Earlier in my career, I was assigned a pronunciation course with 12 students representing five distinct language groups: Arabic, French, Japanese, Spanish, and Vietnamese. The program administrator had provided a standard pronunciation textbook, and my first challenge was deciding where to begin.
The textbook followed a traditional linear path, starting with 75 pages (nearly 30% of the book) dedicated to vowel sounds—beginning with the high-front vowels in words like eat versus it. However, before allowing the syllabus to be dictated by the authors, I researched which sounds these specific 12 students actually needed to master to avoid communication breakdown. This is what I found:

My findings were revealing: vowel production was rarely the primary cause of unintelligibility for this group. I then considered shifting the focus to consonants, but faced a pedagogical dilemma: if I spent class time on the /p/ and /b/ distinction to assist my Arabic speakers, I would be wasting the time of the other nine students who had already mastered those sounds.
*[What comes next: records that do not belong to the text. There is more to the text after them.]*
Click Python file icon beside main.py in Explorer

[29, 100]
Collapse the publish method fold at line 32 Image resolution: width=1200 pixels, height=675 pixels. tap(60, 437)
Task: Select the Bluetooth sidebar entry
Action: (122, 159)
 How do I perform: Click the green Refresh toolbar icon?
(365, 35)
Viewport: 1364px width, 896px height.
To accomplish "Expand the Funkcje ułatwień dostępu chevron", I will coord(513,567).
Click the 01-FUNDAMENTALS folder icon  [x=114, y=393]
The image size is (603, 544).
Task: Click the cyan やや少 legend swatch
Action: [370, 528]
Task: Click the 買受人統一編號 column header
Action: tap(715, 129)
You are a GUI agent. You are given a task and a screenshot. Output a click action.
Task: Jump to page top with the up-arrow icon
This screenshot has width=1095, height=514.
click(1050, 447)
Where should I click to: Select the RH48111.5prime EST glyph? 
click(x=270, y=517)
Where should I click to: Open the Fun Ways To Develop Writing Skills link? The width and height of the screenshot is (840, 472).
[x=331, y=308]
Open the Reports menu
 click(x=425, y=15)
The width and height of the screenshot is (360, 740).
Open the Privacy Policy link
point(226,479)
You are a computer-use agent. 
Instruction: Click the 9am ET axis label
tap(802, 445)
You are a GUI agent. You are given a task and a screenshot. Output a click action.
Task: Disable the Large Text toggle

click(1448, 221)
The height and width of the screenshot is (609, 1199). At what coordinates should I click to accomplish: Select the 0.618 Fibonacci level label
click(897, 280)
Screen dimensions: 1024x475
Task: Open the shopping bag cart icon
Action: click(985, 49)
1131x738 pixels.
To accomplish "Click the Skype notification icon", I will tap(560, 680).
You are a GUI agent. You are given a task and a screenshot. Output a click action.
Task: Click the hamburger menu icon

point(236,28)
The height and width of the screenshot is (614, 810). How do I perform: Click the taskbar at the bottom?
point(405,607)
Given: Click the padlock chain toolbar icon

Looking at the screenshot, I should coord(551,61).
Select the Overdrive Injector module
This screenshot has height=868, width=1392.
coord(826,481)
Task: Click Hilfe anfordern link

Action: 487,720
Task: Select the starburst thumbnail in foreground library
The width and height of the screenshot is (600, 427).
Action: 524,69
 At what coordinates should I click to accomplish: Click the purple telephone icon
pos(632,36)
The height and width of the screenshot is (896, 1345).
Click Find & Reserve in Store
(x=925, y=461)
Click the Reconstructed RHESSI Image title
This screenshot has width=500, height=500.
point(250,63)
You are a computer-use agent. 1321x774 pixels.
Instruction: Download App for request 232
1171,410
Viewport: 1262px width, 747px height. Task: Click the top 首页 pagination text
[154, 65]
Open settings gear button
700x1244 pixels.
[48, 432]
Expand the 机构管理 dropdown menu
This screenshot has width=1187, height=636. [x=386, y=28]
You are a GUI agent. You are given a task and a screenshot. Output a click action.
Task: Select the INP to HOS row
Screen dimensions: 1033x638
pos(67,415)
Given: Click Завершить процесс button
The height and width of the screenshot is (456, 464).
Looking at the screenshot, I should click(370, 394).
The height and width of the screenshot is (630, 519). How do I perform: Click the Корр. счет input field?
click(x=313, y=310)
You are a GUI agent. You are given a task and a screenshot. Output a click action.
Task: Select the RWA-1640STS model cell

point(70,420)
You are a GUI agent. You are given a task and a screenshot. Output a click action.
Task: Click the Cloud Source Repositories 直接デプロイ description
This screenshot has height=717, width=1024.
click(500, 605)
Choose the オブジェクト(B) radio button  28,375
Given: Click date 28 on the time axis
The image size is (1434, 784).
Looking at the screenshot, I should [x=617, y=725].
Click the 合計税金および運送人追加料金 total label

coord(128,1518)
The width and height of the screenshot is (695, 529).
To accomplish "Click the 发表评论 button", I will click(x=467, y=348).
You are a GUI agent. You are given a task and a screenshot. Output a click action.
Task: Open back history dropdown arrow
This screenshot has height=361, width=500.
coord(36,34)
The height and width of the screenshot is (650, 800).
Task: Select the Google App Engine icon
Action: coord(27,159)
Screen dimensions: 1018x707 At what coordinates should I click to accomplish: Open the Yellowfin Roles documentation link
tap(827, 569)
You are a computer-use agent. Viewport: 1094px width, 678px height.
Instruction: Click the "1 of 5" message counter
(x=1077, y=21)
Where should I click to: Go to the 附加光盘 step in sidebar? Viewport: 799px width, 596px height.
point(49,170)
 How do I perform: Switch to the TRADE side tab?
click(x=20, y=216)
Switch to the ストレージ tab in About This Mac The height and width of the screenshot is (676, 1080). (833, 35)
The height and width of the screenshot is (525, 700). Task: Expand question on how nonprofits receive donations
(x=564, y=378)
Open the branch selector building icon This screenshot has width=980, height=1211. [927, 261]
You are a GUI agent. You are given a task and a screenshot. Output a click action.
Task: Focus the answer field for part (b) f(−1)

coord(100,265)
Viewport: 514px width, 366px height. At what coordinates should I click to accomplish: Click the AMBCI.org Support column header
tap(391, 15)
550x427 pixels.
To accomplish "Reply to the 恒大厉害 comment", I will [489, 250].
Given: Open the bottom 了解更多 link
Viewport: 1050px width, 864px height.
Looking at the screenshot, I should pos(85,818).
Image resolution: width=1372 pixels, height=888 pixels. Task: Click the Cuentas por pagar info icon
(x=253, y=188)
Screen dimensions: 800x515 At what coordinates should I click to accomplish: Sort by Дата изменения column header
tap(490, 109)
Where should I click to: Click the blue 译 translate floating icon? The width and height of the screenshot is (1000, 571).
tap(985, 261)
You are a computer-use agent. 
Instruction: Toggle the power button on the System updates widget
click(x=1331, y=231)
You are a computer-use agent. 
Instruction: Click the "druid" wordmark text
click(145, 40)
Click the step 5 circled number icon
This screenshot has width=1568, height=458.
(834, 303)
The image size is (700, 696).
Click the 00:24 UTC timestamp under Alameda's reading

Is Pronunciation the Real Culprit?
Throughout my years teaching ESL globally, whenever the topic of adding a pronunciation course arises, I ask colleagues: “How often do you actually experience a total breakdown in communication with higher-level students due to their accent?” The consensus is consistent: rarely. Usually, only one or two students per term present such challenges. This suggests that most pronunciation hurdles resolve naturally through communicative interaction in conversation classes and increased engagement with English speakers.
To test this further, I conducted a 10-year study across three colleges, interviewing 45 mainstream (non-ESL) instructors across 14 disciplines. I asked about their experiences with former ESL students and where communication typically failed. Not a single instructor cited pronunciation as the primary cause of breakdown. Instead, they pointed to gaps in vocabulary and grammar. This evidence suggests that our resources might be better spent on intensive reading and listening courses—increasing input rather than drilling isolated sounds. (For more about these interviews, see • Most Important Process that You can do for Yourself, Your Students, Your Program (Part 1) and Professors Expecations of Foreign Students in Freshman-Level Courses pp 108-117)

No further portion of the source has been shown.